A swarm of half-human, half-dragonfly sculptures titled Deviation (2017) was what viewers immediately encountered upon entering the museum’s atrium. As if in mid-flight, these hybrid sculptures, 60 of them in total, are startlingly life-like and life-size, cast from the artist’s own body. The mutated human torso features a double set of transparent wings and an insect head with bulbous, compound eyes. A white loincloth covered the sculpture’s genitalia, however, which apparently was required for the sake of public decency. Also located in the atrium were two large, multicolored wall charts, titled DNA Sequencing of a Dragonfly (2017). This seemed overly instructive but lacked sufficient explanatory information, as did nearly all of the works on view; unless you were a trained biologist or capable of reading genetic code, it didn’t mean much.
The first floor also included Li’s large installation work, Smear 2 (2017), consisting of 1100 potted stalks of corn. Upstairs was its companion piece of 1100 rice plants, titled Smear 1 (2017). Neither installation seemed to be thriving inside the museum; the corn looked brittle with no visible sign of bearing any sort of crop. The miniature rice paddies seemed to be doing a bit better, but whether it would survive the duration of the exhibition was anybody’s guess. Other works on the second floor included the short videos Misfortune 1 and Misfortune 2 (both 2011)—animated versions of the dragonfly-man, flying amid a blue, cloudless sky, accompanied by a somber soundtrack of Gregorian chanting monks—the sanctification of science being the oversimplified metaphor. Li’s Pumpkin Project (2007), one of the artist’s earliest experiments in bioengineering, was of course featured prominently in the show. With the help of a genetic laboratory—and after several failed attempts—Li had grown a new breed of gourd, albeit radically deformed and completely unappetizing in appearance. These were depicted in 33 color C-prints.
Also on the second floor in a gallery devoted to Li’s paintings were canvases from his “Reading Series” (1998–2012). Again, these feature transgenetic-species: men who have sprouted wings, or fish and butterflies augmented with human characteristics. For Li, genetic mutation is not only an isolated event that occurs in an evolutionary process, but is an opportunity to allow the DNA of a living organism to express itself freely, or to perhaps discover alternative possibilities. Although, other than as the artist’s surrealistic fantasies, it doesn’t seem that these alternatives will do the world any good.

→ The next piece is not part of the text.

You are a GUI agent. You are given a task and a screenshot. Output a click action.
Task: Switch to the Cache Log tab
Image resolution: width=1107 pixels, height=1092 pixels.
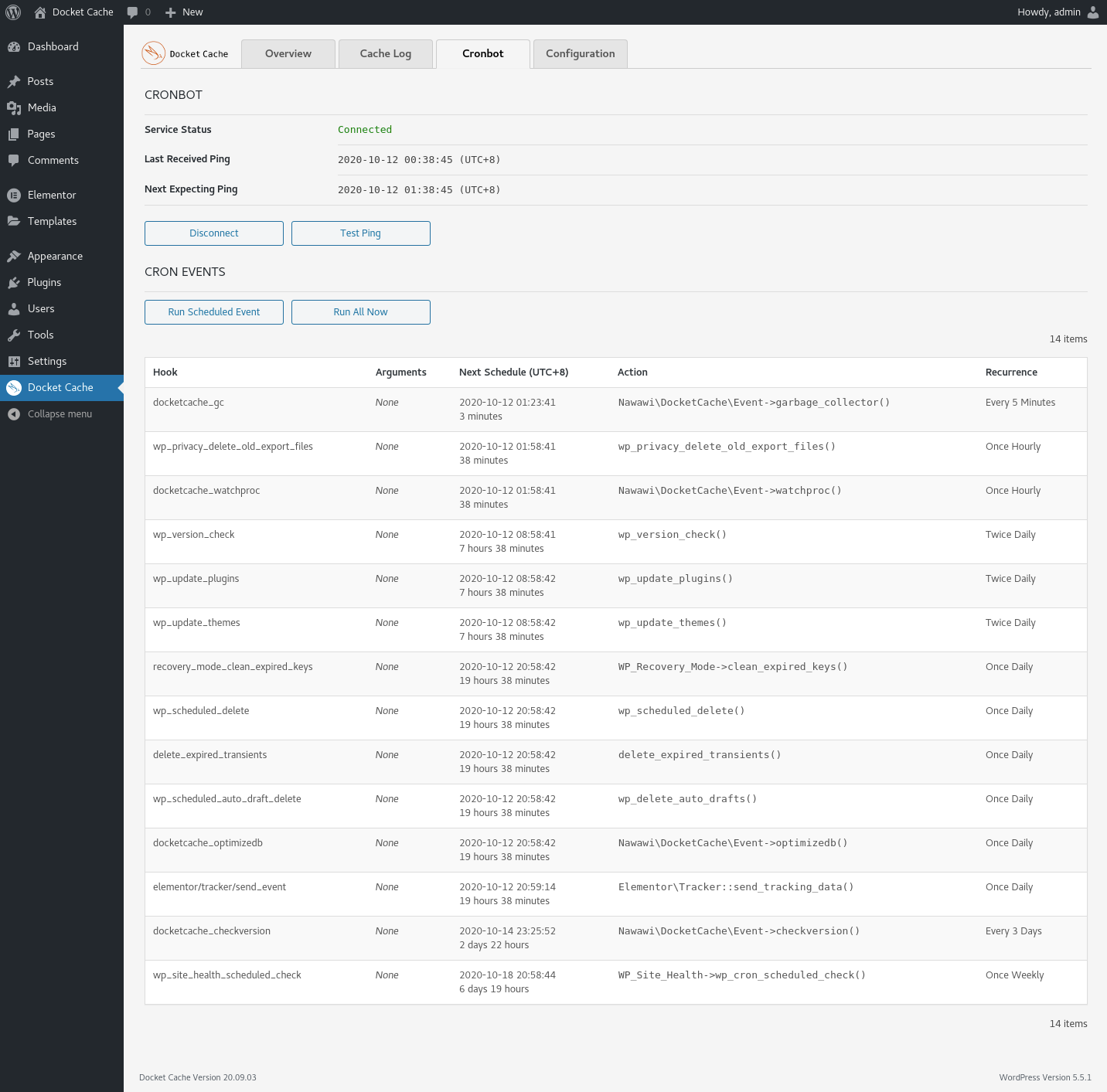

The corridors of the second floor were covered in facsimile pages taken from the artist’s notebooks and sketches, comprising Reading Notes and Notes on BioArt Experiments, along with original drawings for biological experiments. It can be tricky when artists start dabbling in science, as so few do it with any plausibility or success. Robert Smithson, with his environmental art and interest in entropy, or Joseph Beuys, who once planted 7000 oak trees in the German city of Kassel as an act of ecological intervention to counterbalance urbanization, come to mind as being among the pioneers of art as a form of activism. Similarly, Li seems to be asking the big questions about the challenges facing humanity, its survival, and the dead-end of planetary extinction. Though Li proposes that we explore the larger possibilities for life as well as for art, beginning under a microscope, his work takes on only the fun stuff of horror films and science fiction, and is entertaining, at best.
Li Shan’s exhibition is on view at the Power Station of Art, Shanghai, until November 26, 2017.